Would you copy exactly the lines in the data below from the one that has "Contact (83, 2539)" through the one that has "privacy beleid (212, 980)", dropping any pictures?
════════════════
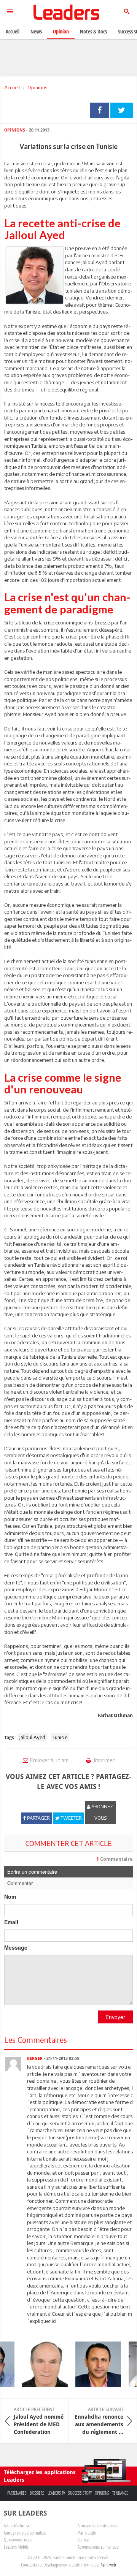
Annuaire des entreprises (98, 2525)
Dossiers (37, 2493)
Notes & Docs (93, 31)
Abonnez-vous (102, 1812)
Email (11, 1922)
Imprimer (104, 1760)
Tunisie (60, 1737)
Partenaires (17, 2493)
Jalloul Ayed (32, 1737)
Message (15, 1947)
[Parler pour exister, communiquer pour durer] (92, 2364)
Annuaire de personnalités (25, 2532)
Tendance (120, 2493)
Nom (10, 1896)
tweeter (121, 110)
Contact (83, 2539)
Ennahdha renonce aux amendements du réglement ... (99, 2421)
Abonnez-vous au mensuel (98, 2546)
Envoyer (115, 2017)
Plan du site (87, 2532)
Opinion (61, 31)
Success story (80, 2493)
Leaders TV (56, 2493)
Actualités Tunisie (17, 2525)
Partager (99, 110)
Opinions (37, 87)
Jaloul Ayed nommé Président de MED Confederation (39, 2421)
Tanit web (108, 2564)
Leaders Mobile (16, 2546)
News (36, 31)
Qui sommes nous (18, 2539)
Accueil (12, 87)
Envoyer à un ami (50, 1760)
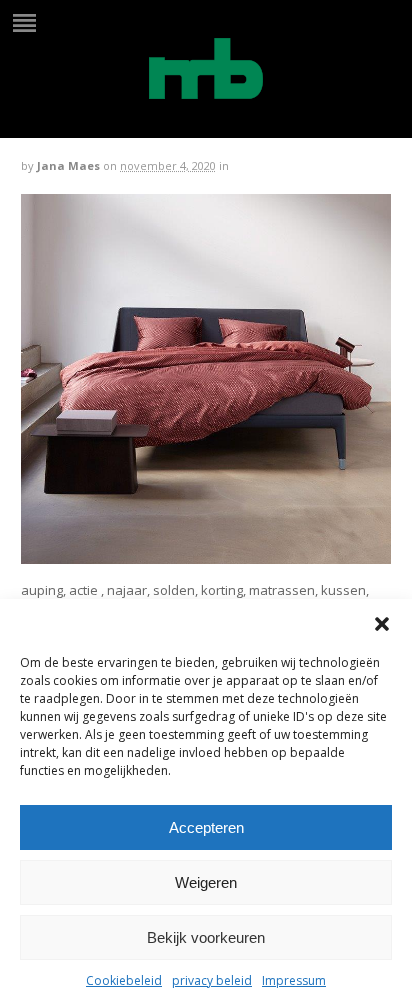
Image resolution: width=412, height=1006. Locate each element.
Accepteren (206, 827)
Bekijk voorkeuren (206, 937)
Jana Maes (68, 165)
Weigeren (206, 882)
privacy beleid (212, 980)
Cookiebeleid (124, 980)
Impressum (294, 980)
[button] (382, 624)
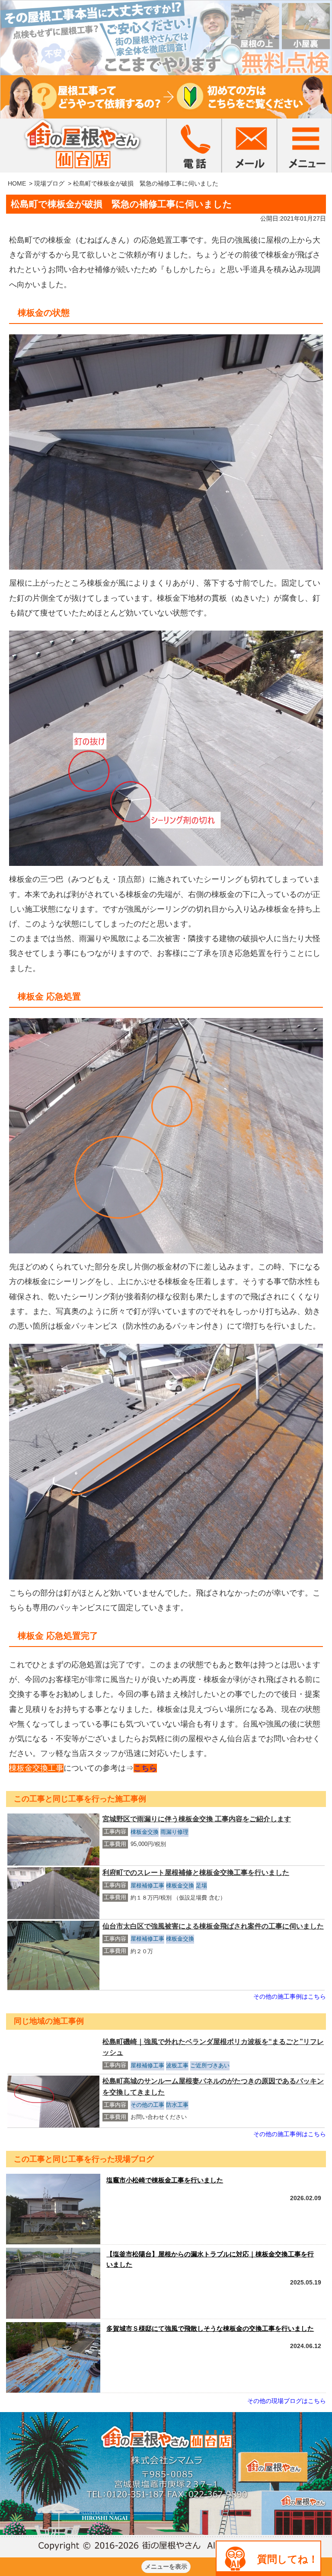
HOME (17, 183)
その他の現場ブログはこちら (286, 2400)
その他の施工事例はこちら (289, 1996)
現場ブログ (49, 183)
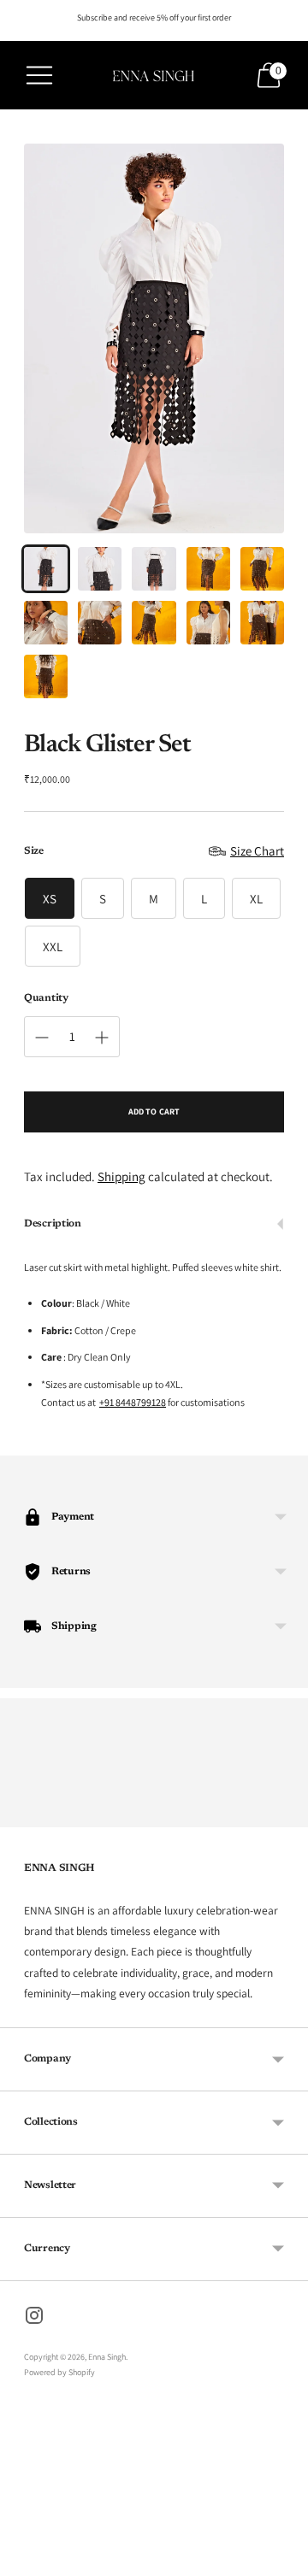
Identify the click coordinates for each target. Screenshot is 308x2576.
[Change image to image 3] (153, 569)
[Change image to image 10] (262, 622)
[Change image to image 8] (153, 622)
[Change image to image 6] (46, 622)
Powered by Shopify (59, 2372)
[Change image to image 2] (99, 569)
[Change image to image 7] (99, 622)
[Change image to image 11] (46, 676)
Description (52, 1224)
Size (34, 851)
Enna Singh (107, 2356)
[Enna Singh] (154, 75)
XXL (52, 946)
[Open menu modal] (39, 75)
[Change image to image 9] (208, 622)
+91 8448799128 (132, 1402)
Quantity (46, 998)
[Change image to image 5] (262, 569)
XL (256, 899)
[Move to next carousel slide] (284, 1813)
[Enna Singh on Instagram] (34, 2318)
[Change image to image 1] (46, 569)
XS (49, 899)
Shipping (121, 1176)
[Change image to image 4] (208, 569)
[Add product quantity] (102, 1037)
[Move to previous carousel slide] (23, 1813)
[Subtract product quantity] (42, 1037)
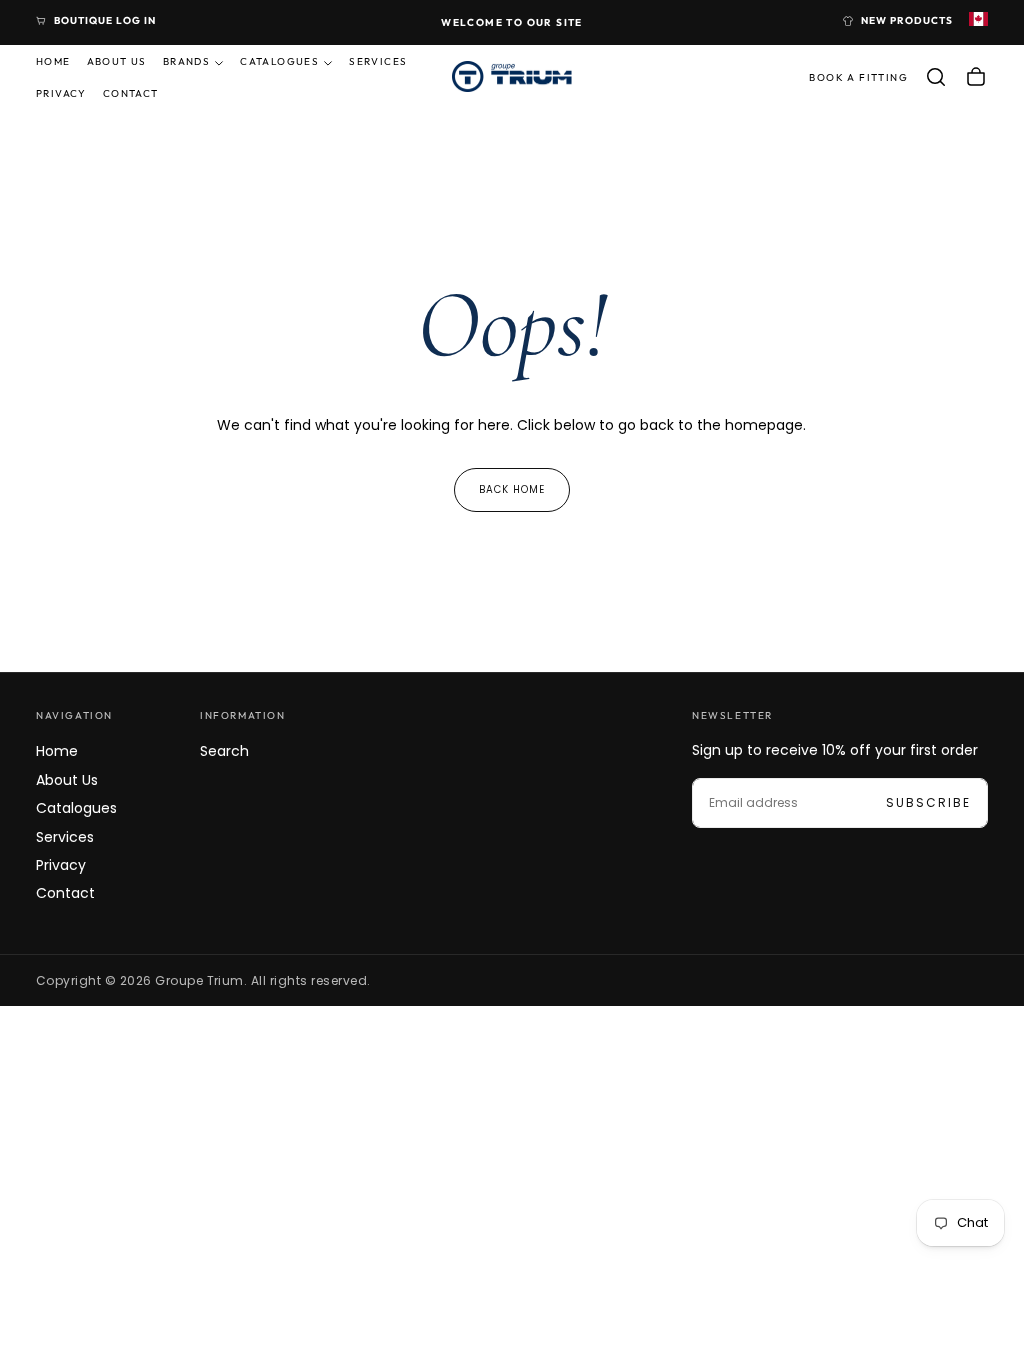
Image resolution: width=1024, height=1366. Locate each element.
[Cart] (976, 77)
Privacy (61, 93)
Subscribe (928, 802)
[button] (936, 77)
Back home (512, 489)
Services (378, 61)
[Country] (978, 21)
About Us (117, 61)
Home (53, 61)
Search (224, 751)
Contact (131, 93)
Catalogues (279, 61)
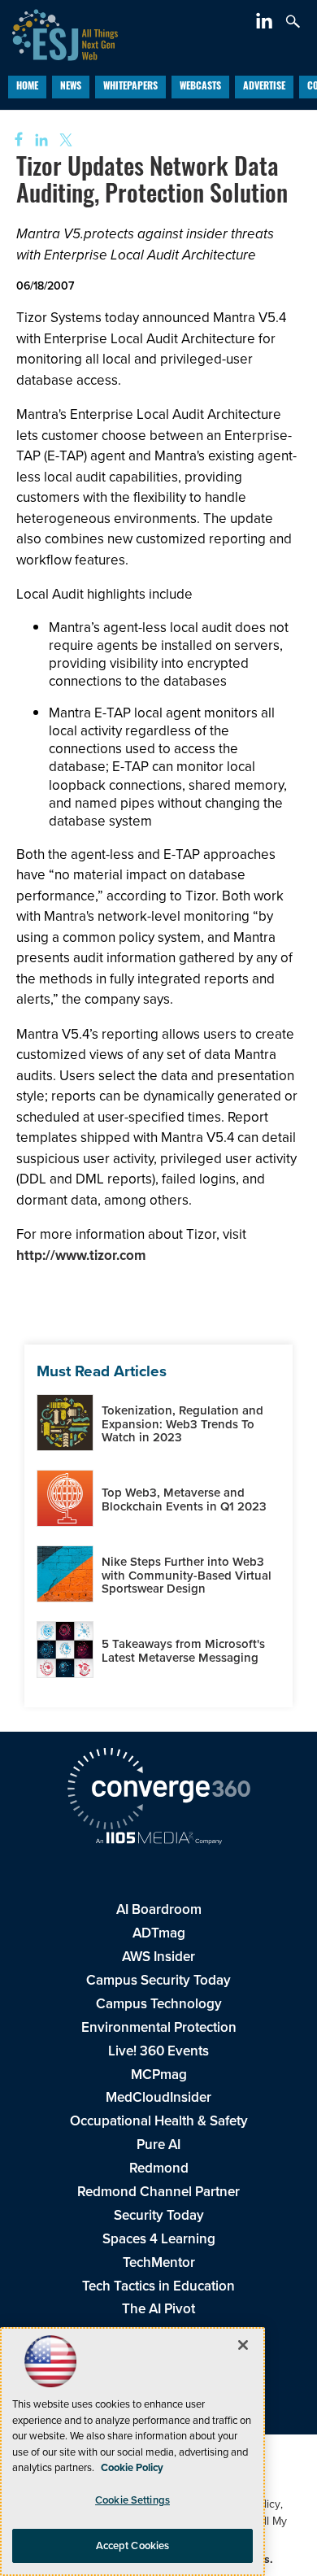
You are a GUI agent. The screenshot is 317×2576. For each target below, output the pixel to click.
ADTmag (158, 1933)
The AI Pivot (158, 2309)
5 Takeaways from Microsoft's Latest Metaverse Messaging (183, 1651)
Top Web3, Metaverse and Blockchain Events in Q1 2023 (184, 1499)
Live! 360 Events (158, 2051)
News (70, 87)
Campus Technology (159, 2004)
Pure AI (158, 2144)
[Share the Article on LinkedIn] (38, 140)
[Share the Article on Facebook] (13, 140)
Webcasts (200, 87)
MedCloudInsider (158, 2097)
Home (27, 87)
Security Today (159, 2215)
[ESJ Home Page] (59, 33)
════════════════
__Finished exercise__.
Contact (83, 2539)
Ennahdha renonce aux amendements du réglement ... (99, 2421)
Abonnez-vous au mensuel (98, 2546)
Envoyer (115, 2017)
Plan du site (87, 2532)
Opinion (61, 31)
Success story (80, 2493)
Leaders TV (56, 2493)
Actualités Tunisie (17, 2525)
Partager (99, 110)
Opinions (37, 87)
Jaloul Ayed nommé Président de MED Confederation (39, 2421)
Tanit web (108, 2564)
Leaders Mobile (16, 2546)
News (36, 31)
Qui sommes nous (18, 2539)
Accueil (12, 87)
Envoyer à un ami (50, 1760)
Image resolution: width=412, height=1006. Locate each element.
Accepteren (206, 827)
Bekijk voorkeuren (206, 937)
Jana Maes (68, 165)
Weigeren (206, 882)
privacy beleid (212, 980)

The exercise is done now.